I don’t have daughters. I have two sons and they bring me tremendous joy. I’m not an expert on raising daughters, but I am an expert on being a daughter. And I like to think that, if I had daughters, I would have raised them much the same way I raised my boys, teaching them first and foremost about their super powers — and about using those powers for good.
We all have super powers — traits and skills that bring excellence into our lives when we use them. One of my hard-won super powers is a strong belief in myself, cobbled over the course of a lifetime shadowed by many mistakes but lit with enough small triumphs to allow me to trust my own judgement.
My mother indulged me in many ways, but she could not teach me about power.
Before I was in kindergarten, she let me sit for hours with my picture books. As a pre-teen, after dinner, she let me close the doors to the living room and dining room so I could play albums and dance joyfully around without an audience. She let me stay behind in Milwaukee to finish high school with my friends when my family moved back to Buffalo, though she likely could have used my help with the move. She took me on a trip to Europe for my college graduation, despite money always being especially tight back then.
My mother taught me about fierce love, but she didn’t teach me about my power because she didn’t understand her own.
She was raised in poor family where brothers were allowed to beat up sisters and she was pulled from school at 16 to pick tomatoes in the fields. She carried a lot of anger over her life circumstances and when I was growing up, she displayed her power through fits of anger and sometimes wild rage.
I guess that was her super power, but it was frightening and it always seemed to create more problems than it fixed.

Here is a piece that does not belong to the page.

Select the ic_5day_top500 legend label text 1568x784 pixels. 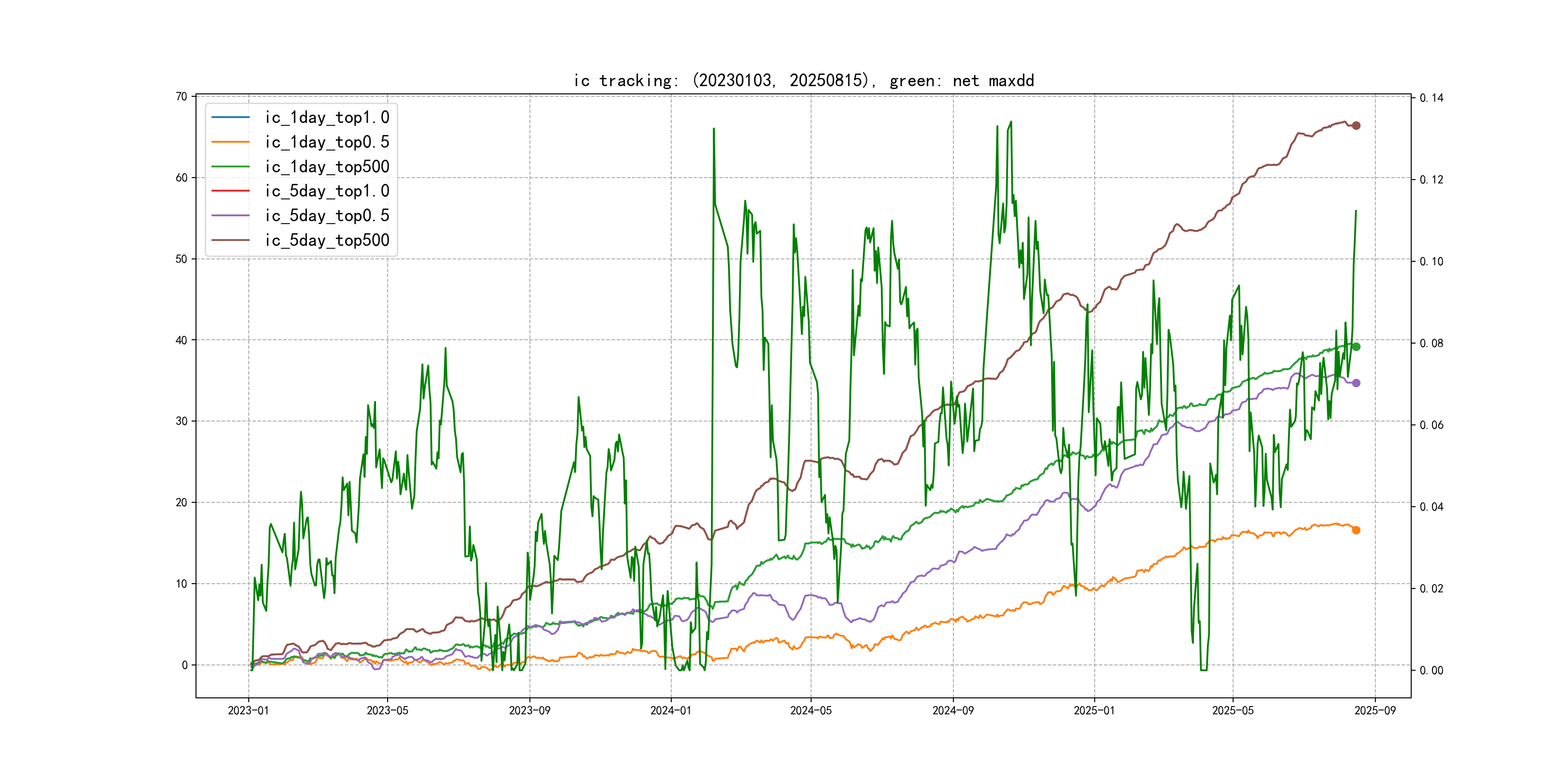[x=327, y=240]
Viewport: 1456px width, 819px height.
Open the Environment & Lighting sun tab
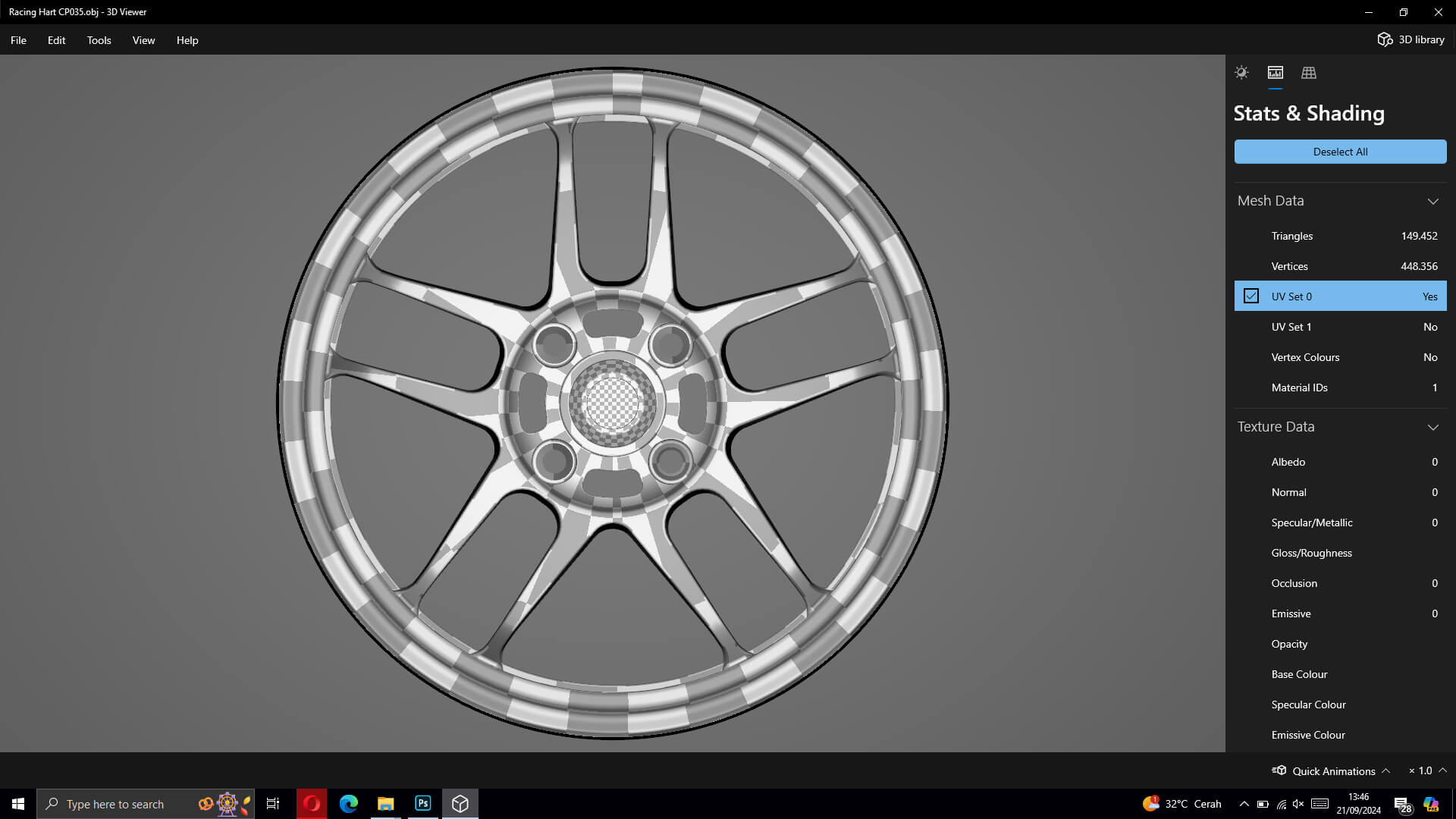[x=1241, y=73]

I was the one who had to clean my brothers’ rooms while they went outside and played, much like she did when she was small. I don’t blame her. She needed a hand and it was easier to choose me than to teach us all how to take care of ourselves. She knew nothing about teaching a little girl calm, centered power.
I believe that all little girls need to know they are strong and capable. They either have to learn about themselves from the adults around them or they have to figure it out on their own.

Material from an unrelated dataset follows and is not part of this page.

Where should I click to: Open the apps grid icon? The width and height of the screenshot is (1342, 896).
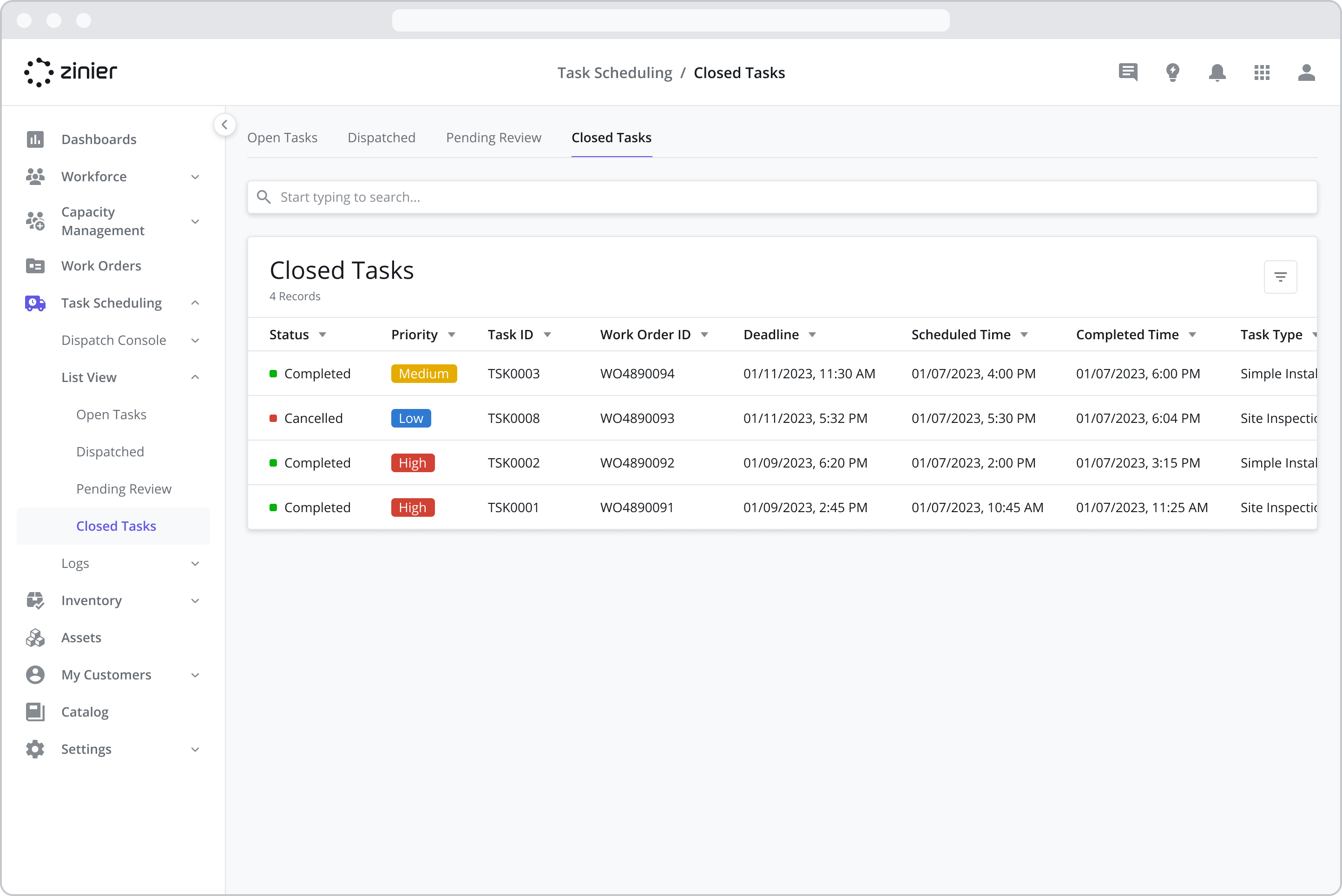pos(1262,72)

Some little girls grow into women without ever being able to do that. Even today, some girls wait for boys to give them a reason for being. And some women wait for men to do that, as well.
Thankfully, in this day and age in America, there are many programs that teach little girls about their super powers. Girls are being encouraged to learn about science, math and technology and they are just as likely to be found in taekwondo classes as little boys.
There are far more role models today of women who are confident of their place, whether it’s in the home, or in business or government. That is true of much of the world, except in the most impoverished countries where women are still fighting for their rights to marry who they chose and to receive an education.
Those are the women I think about when I hear the words “International Women’s Day.”
I’ve always had the belief that if more women around the world knew of their own power, they would raise more empowered children who understood their own value and were less fearful in their ability to navigate the world.
They would be more open to global friendships and partnerships and the world would be a safe and better place.
I trust that day will come, but the going is slow. And yet, the more I see of efforts to show all children their super powers, the more encouraged I am about the state of the planet.
As for my friend with the obedient daughters, I don’t know if he took my words to heart, but his girls grew up to be strong and independent young women, so I’m guessing he did.